Uma das falhas técnicas que marcou esta gala foi o deslize na letra da canção interpretada por Daniel Moreira (da equipa de Mia). Sobre esse momento, Paulo Gonzo disse o seguinte ao Hardmusica: “os concorrentes sentem cada vez mais a pressão, a carga emocional é maior e os nervos atrapalham os breves minutos que eles têm para mostrar tudo aquilo que valem, mas, nesta fase do concurso, têm de estar preparados para lidar com isso.” O cantor realçou ainda que “num concurso como este não são desculpáveis deslizes, porque o objectivo é reunir qualidades como a voz, técnica e postura, mas também o saber controlar os nervos em cima de um palco.”


Ao Hardmusica foi difícil conseguir declarações claras de Rui Reininho sobre “A Voz de Portugal”, as galas em directo e os concorrentes, mas, ainda assim, conseguimos saber que apesar de achar que os candidatos estão “a subir”, as galas “estão a tornar-se cada vez mais tristes”, pelas saídas dos concorrentes.


Disse também estar contente com a sua equipa - “têm feito um esforço fantástico” - e que dela fazem parte“músicos que sabem tocar e cantar”.


Quanto à prestação dos próprios mentores, há um destaque que é impossível não ser feito: nas galas que existiram até à data, os Anjos foram os únicos a fazer apreciações técnicas das actuações (seja de elementos da sua equipa ou não), não se restringindo a monossílabos como “maravilhoso”, “fantástico” ou à típica expressão “estiveste bem”. 


“É esse o nosso trabalho”, disseram. Os irmãos Rosado afirmaram que “faz todo o sentido” fazerem comentários técnicos e que o facto de serem os únicos a fazê-lo “demonstra que os mentores são todos diferentes, desde o irreverente Reininho ao Paulo Gonzo com uma postura mais contida, que começou com uma imagem mais dura, mas que tem optado por uma abordagem mais suave.”

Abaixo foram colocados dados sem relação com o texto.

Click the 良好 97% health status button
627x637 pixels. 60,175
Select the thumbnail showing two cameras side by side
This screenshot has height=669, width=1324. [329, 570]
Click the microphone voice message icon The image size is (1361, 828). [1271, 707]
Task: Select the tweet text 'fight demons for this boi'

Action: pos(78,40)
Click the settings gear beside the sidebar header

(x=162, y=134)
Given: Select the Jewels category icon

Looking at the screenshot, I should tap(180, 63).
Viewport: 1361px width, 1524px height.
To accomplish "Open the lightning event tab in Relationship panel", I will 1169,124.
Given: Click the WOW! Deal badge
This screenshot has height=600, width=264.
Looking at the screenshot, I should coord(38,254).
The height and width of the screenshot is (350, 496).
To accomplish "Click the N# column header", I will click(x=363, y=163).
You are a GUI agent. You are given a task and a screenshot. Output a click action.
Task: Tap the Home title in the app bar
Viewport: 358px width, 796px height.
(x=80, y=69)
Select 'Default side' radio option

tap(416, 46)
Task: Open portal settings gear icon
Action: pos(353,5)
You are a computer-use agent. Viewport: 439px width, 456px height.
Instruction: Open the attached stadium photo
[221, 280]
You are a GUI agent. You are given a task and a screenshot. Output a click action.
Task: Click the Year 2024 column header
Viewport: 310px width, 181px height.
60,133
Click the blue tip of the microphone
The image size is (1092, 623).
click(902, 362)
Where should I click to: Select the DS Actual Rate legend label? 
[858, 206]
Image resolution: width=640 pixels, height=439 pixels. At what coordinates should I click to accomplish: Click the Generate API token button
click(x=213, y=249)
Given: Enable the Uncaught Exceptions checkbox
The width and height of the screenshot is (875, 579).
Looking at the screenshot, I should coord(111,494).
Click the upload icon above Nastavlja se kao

Para os Anjos, “nesta fase do programa todos eles são muito bons” e, por isso, são da opinião de que é necessário estar o mais atento possível aos detalhes. Até porque o verbalizar, actuação após actuação, os aspectos que tornaram uma melhor ou pior, justifica, pelo menos em parte, perante o público, a decisão dos mentores quanto ao salvamento de um membro da sua equipa. “O programa é, nesta fase, feito por pequenos pormenores e é preciso expô-los”, defenderam.

 

Algo a que o público em casa não assistiu foi que, instantes antes da escolha do membro a salvar por parte dos Anjos, Piet-Hien Bakker, o produtor do programa, dirigiu-se até aos irmãos Rosado para uma breve troca de palavras. Quase de seguida, a dupla anunciou que salvaria Carla Ribeiro.

 

Ficámos a saber que todos os mentores têm acesso constante aos resultados momentâneos das votações por telefone e, ao Hardmusica, os Anjos assumiram: “entre outras coisas, essa é uma informação que o Piet-Hien nos dá”. Mas disseram também que esse momento não teve qualquer influência na sua decisão.

 

Confessaram que estavam indecisos entre dois candidatos, Ricardo Oliveira e Carla, mas apesar de considerarem o Ricardo “fabuloso”, foi a prestação de Carla que, para eles, foi a surpresa: “A Carla marcou pela diferença e o facto de a termos salvo foi um prémio que lhe quisemos dar”, explicaram.

 

Os irmãos Rosado sublinharam que “há uma série de factores que pesa na decisão e uma mera indicação que a produção dá numa determinada altura da votação ajuda, mas apenas quando temos grandes cantores que actuam mal” e acrescentaram que “as votações valem o que valem apenas em dada altura e depois podem não significar nada em termos de resultado final”.

O Hardmusica tentou conversar com Piet-Hien sobre esta questão, mas ao jornal foi dito, por parte da assessoria de imprensa da RTP, que tal não seria possível.

 

Para a próxima semana, haverá mais mais música, mais dança, mais espectáculo e, esperemos, felizes surpresas.